Sábado, 16 de mayo de 2015 | Hoy
EL PAíS › OPINIóN
Por Julio Maier *
La ley, buena o mala, es una prerrogativa del Poder Legislativo, su función principal y su modo de existir, según se comprende casi onomatopéyicamente, unido a su carácter de representación popular y, entre nosotros, de las provincias federadas argentinas. Es comprensible y acaso saludable que entes colectivos, incluidos aquellos integrados por funcionarios del Poder Judicial, critiquen los proyectos, las leyes sancionadas y las promulgadas con los mejores argumentos, pero es intolerable que una asociación de funcionarios judiciales, por enorme o mayoritaria que ella sea, se dedique a pergeñar mecanismos para lograr decisiones judiciales que inhabiliten una ley, la tornen inaplicable o retrasen su puesta en vigencia práctica. Esto es aquello que, según he leído y escuchado, ocupa actualmente a algunos de los dirigentes de la Asociación de Magistrados y Funcionarios del Poder Judicial de la Nación, que prometen andanadas de amparos en contra del nuevo Código Procesal Penal de la Nación o de sus leyes complementarias.
Nuestra práctica judicial tiene muy a flor de piel la llamada “declaración de inconstitucionalidad”. Ya he dicho varias veces que tal “declaración” debería ser inexistente en nuestro Derecho pues, incluso siguiendo a pie juntillas el llamado sistema difuso de control de constitucionalidad –esto es, conforme a una explicación sencilla, para el ciudadano de a pie, desprovista de todo arte literario jurídico, aquella que confiere poder a todos y cada uno de los jueces de este país, provinciales y federales, para declarar esa “inconstitucionalidad”, un verdadero despropósito sistemático–, la tan fastuosamente llamada “declaración” no es otra cosa que la exposición de motivos que un juez hace pública para fundar la norma que aplica y que no aplica para decidir un caso concreto. Este increíble exceso y la facilidad con la que los jueces argentinos tratan un problema excepcional, la inaplicabilidad al caso concreto de una norma legislativa por oponerse a la Constitución Nacional, ha terminado por transfigurar nuestro sistema jurídico y judicial al quebrar los límites naturales del Poder Judicial, único Poder estatal que no proviene de la elección popular –al menos hasta ahora–. En verdad, el calificativo de “inconstitucional” para una norma significa –otra vez en términos vulgares– no me gusta su contenido, aquello que expresa y para lo que sirve.

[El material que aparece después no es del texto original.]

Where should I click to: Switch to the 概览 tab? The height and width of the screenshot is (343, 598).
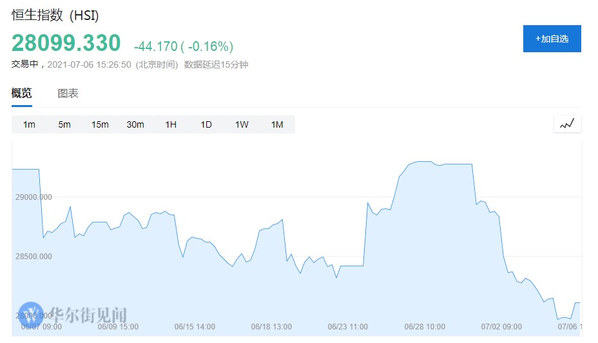pyautogui.click(x=21, y=93)
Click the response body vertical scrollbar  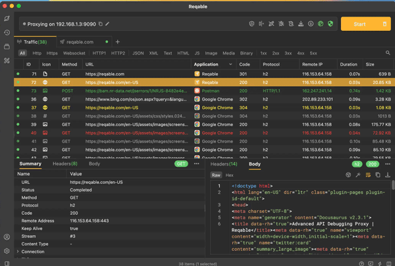point(393,186)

Creo que va siendo ya hora de que, sobre todo los juristas, principales responsables de este desaguisado, reaccionen contra esta realidad judicial y este sistema que confiere poder a decenas de miles de jueces y funcionarios judiciales de cualquier instancia y función para no aplicar reglas parlamentarias o legítimas en su promoción y sanción, e inhabilitarlas conforme a la organización vertical de nuestra judicatura. Si prescindo de la reforma de la Constitución Nacional, mecanismo también excepcional, porque no conviene estar tocándola cada vez que se presenta un problema jurídico, no diviso otro medio para ello que la derogación de la ley 48 y el conferir sólo a nuestra Corte Suprema, con la actual u otra integración, el control de constitucionalidad. No teman, existen modos y formas en el Derecho comparado para atacar la cuestión.
* Profesor titular consulto Derecho Penal y Derecho Procesal Penal UBA.